Adverse effects of TSH suppression therapy are derived from the induced mild thyrotoxicosis, including cardiovascular and skeletal manifestations. Notably, elderly patients have a higher risk of cardiovascular side effects [18] such as atrial fibrillation, diastolic dysfunction, tachyarrhythmias, increased heart rate or increased left ventricular mass. Likewise, postmenopausal women are most susceptible for skeletal effects such as decreased mineral bone density and fractures [19].
Radioiodine Ablative Therapy
Radioactive iodine (RAI or radioiodine) therapy is based on the capacity of thyroid tissue to take up and retain iodine, specifically, radioiodine. This capacity is present but reduced in papillary and follicular cancer cells.
Radioiodine remnant ablation is performed after surgery, acting as adjuvant therapy by destroying remnant pathological or normal thyroid tissue. The destruction of normal thyroid tissue is useful as it increases the reliability of thyroglobulin testing and radioiodine scanning in the detection of recurrent or metastatic disease. Moreover, remnant ablation has been shown to prevent new thyroid neoplasias in high-risk patients (ie, those with history of radiation exposure). Radioiodine ablative therapy has been shown to reduce recurrence and cause-specific mortality [20] in certain subgroups; however, patients with low mortality risk do not seem to benefit from this therapy [21,22]. Its use is recommended in patients with distant metastases, tumors > 4 cm, or with extrathyroidal extension. It is also recommended for selected patients with tumors 1–4 cm who have high-risk features (such as lymph node involvement, history of radiation, or others previously mentioned) when there is an intermediate to high risk of recurrence or death from thyroid cancer [6]. Lymph node involvement can occur in up to 50% of cases [39] and normally responds to radioiodine therapy.

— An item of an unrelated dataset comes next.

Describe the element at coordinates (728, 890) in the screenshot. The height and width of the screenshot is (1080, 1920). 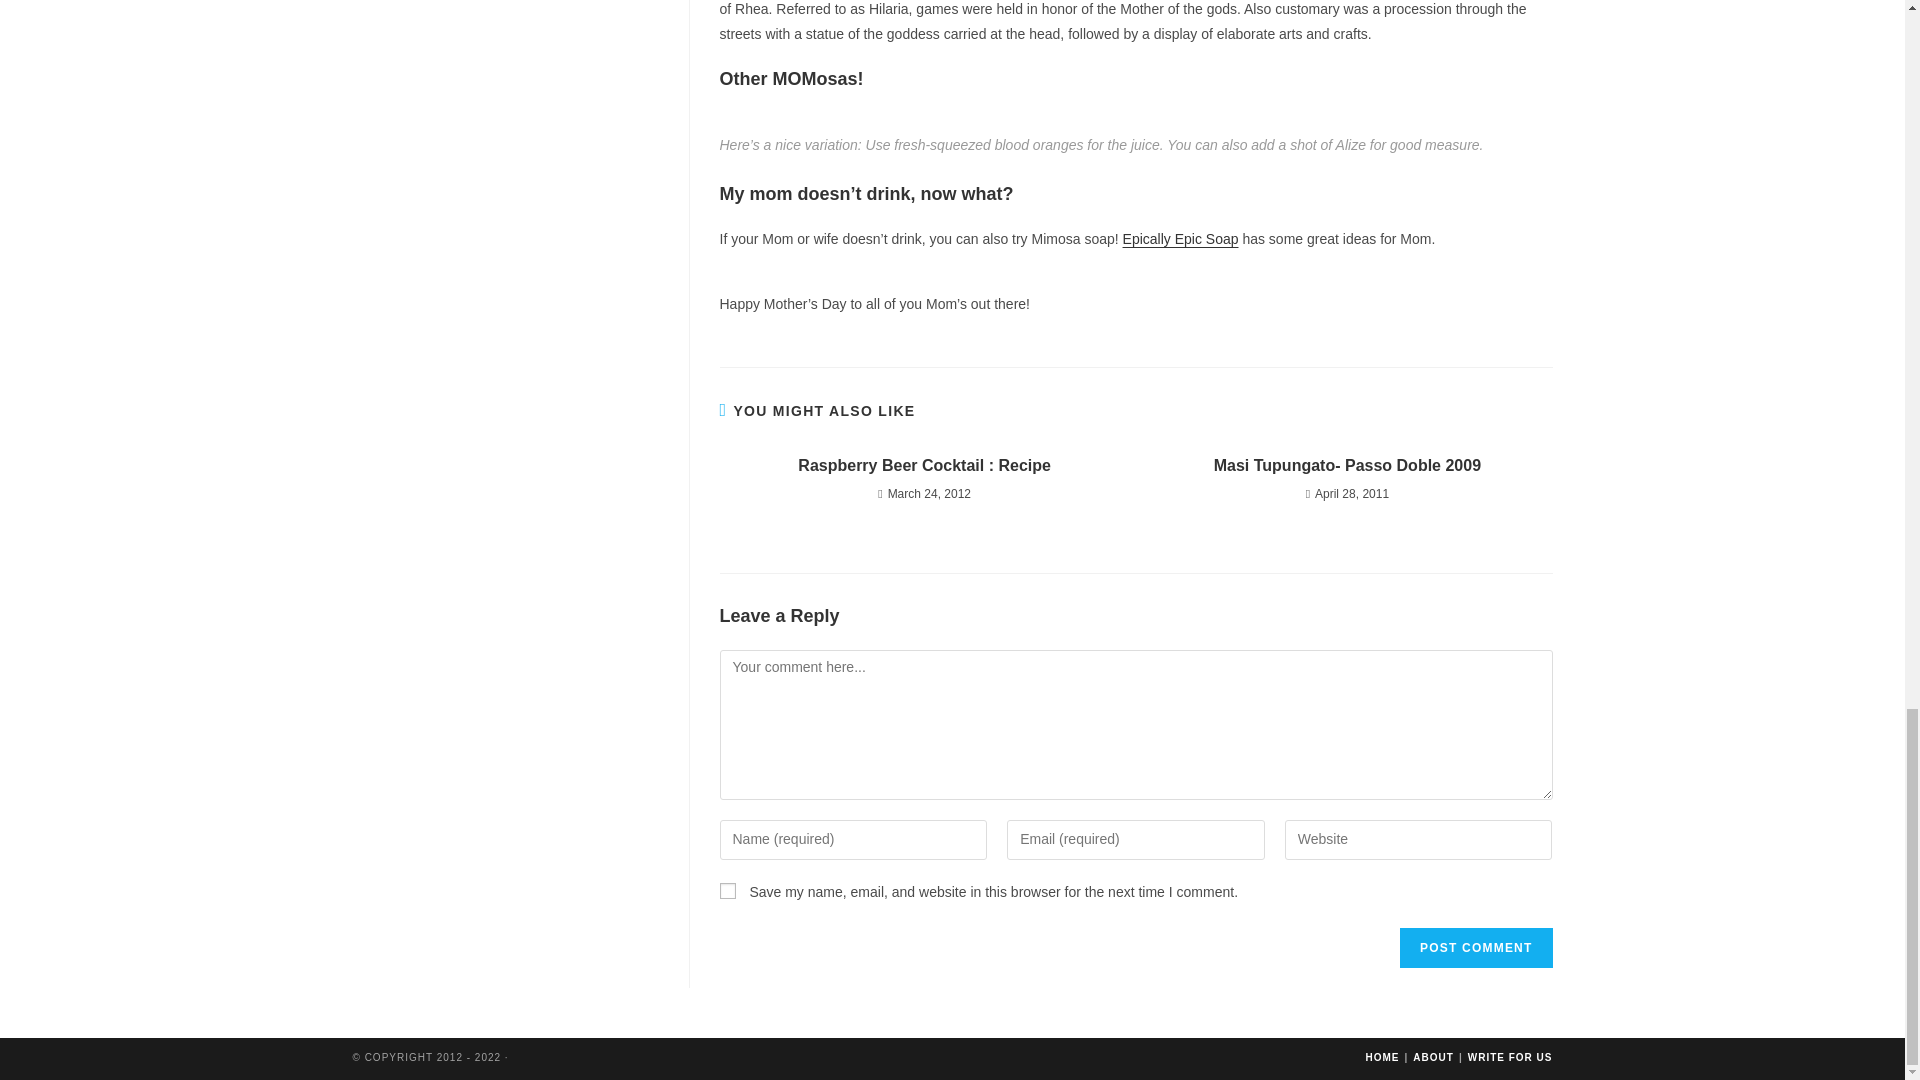
I see `yes` at that location.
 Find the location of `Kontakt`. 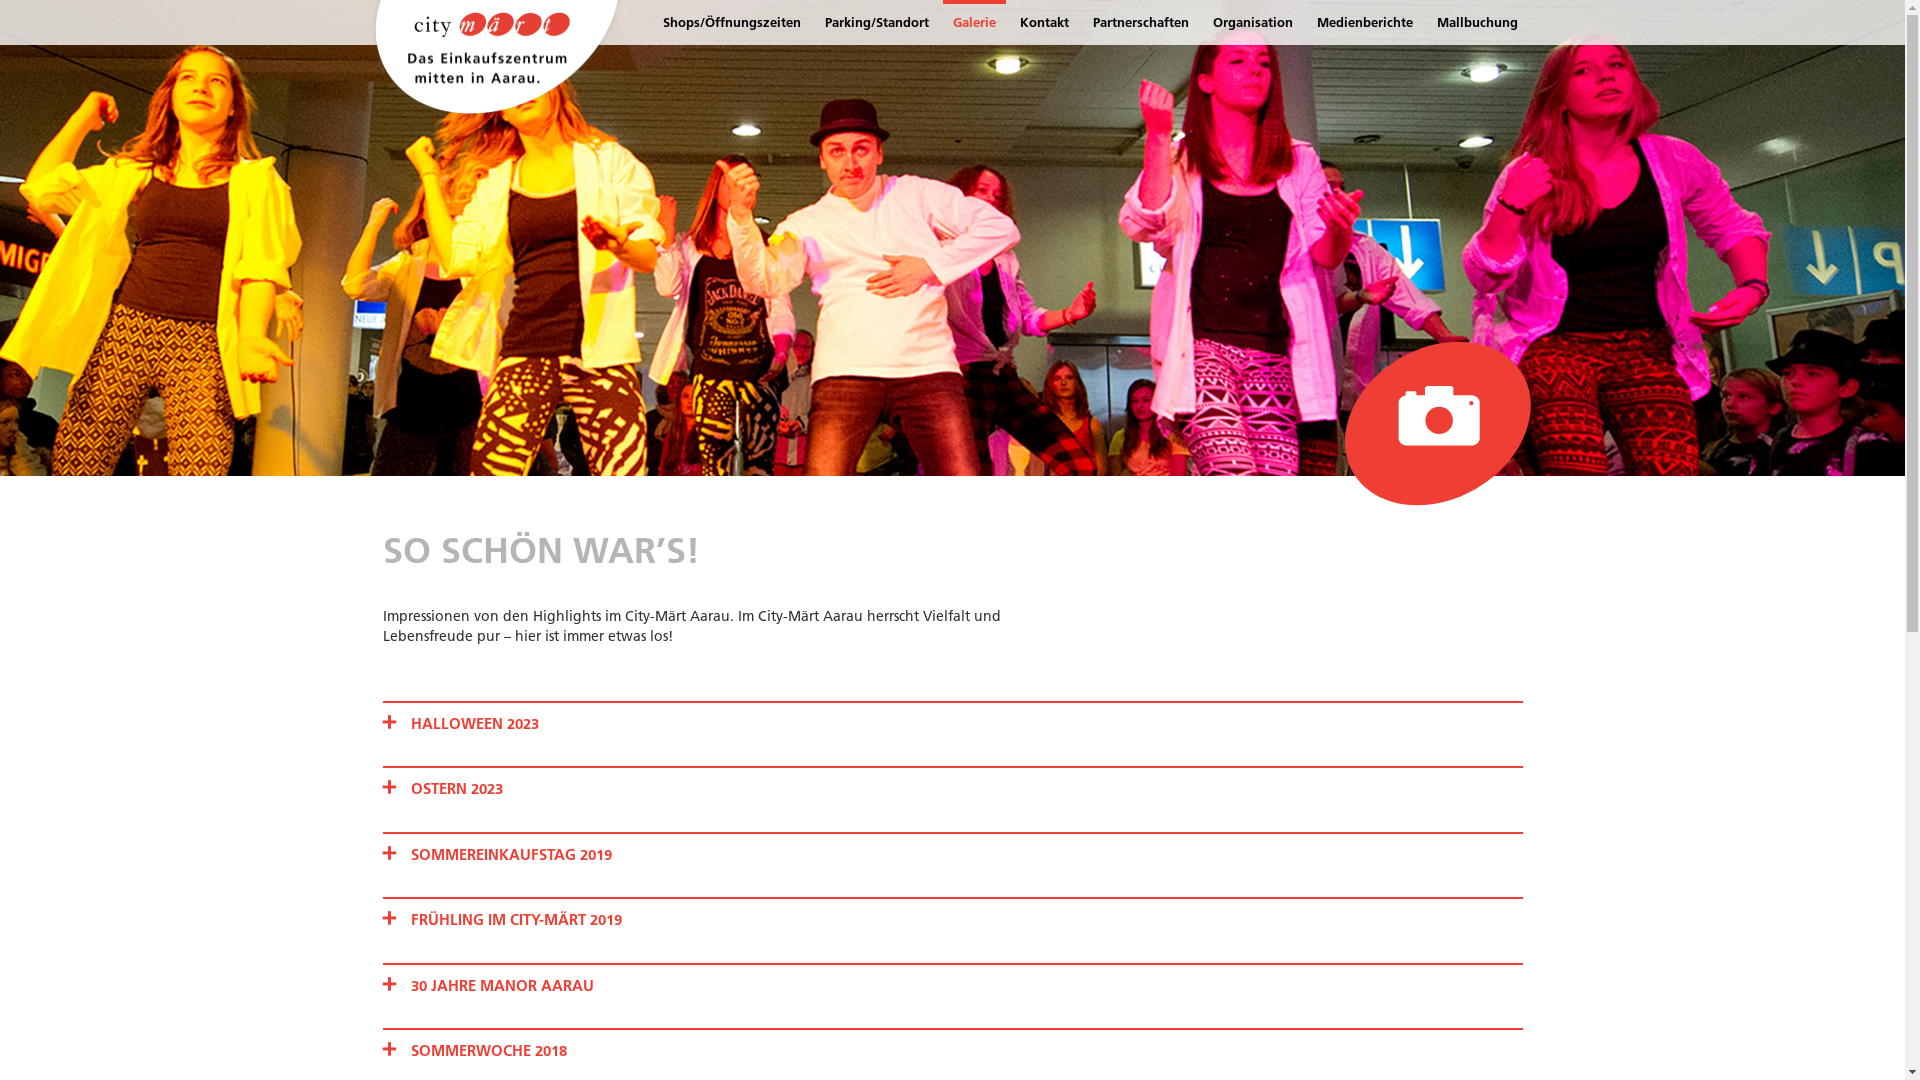

Kontakt is located at coordinates (1044, 22).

Since TSH increases radioiodine uptake by normal or pathological thyroid cells, TSH stimulation is required for radioiodine therapy. This can be done by endogenous TSH elevation or by recombinant human TSH (rhTSH). The former can be achieved by either stopping thyroxine 2 to 3 weeks prior to the remnant ablation, or by withdrawing thyroxine and switching to liothyronine for 2 to 3 weeks followed by a discontinuation of liothyronine for 2 weeks. Both approaches seem to produce the same incidence of hypothyroid symptoms [23]. Thyroxine therapy can be resumed 2 to 3 days after radioiodine ablative therapy. Recombinant human TSH can be used with equal efficacy in place of thyroxine withdrawal [24], with the advantage of not producing transitory hypothyroidism. It is especially recommended for patients who are unable to tolerate hypothyroidism or who cannot achieve an adequate TSH level. Short-term recurrence rates are similar in patients treated with rhTSH or thyroxine withdrawal [25].
In addition, a low-iodine diet for 1 or 2 weeks is recommended for patients undergoing radioiodine remnant ablation. The rationale is that a high-iodine diet or iodine exposure (ie, amiodarone treatment or intravenous contrast) can decrease radioiodine uptake by papillary cancer cells due to further dilution of radioactive iodine in an expanded endogenous non-radioactive iodine pool. Patients with suspected high iodine levels can be screened using spot urinary levels [26].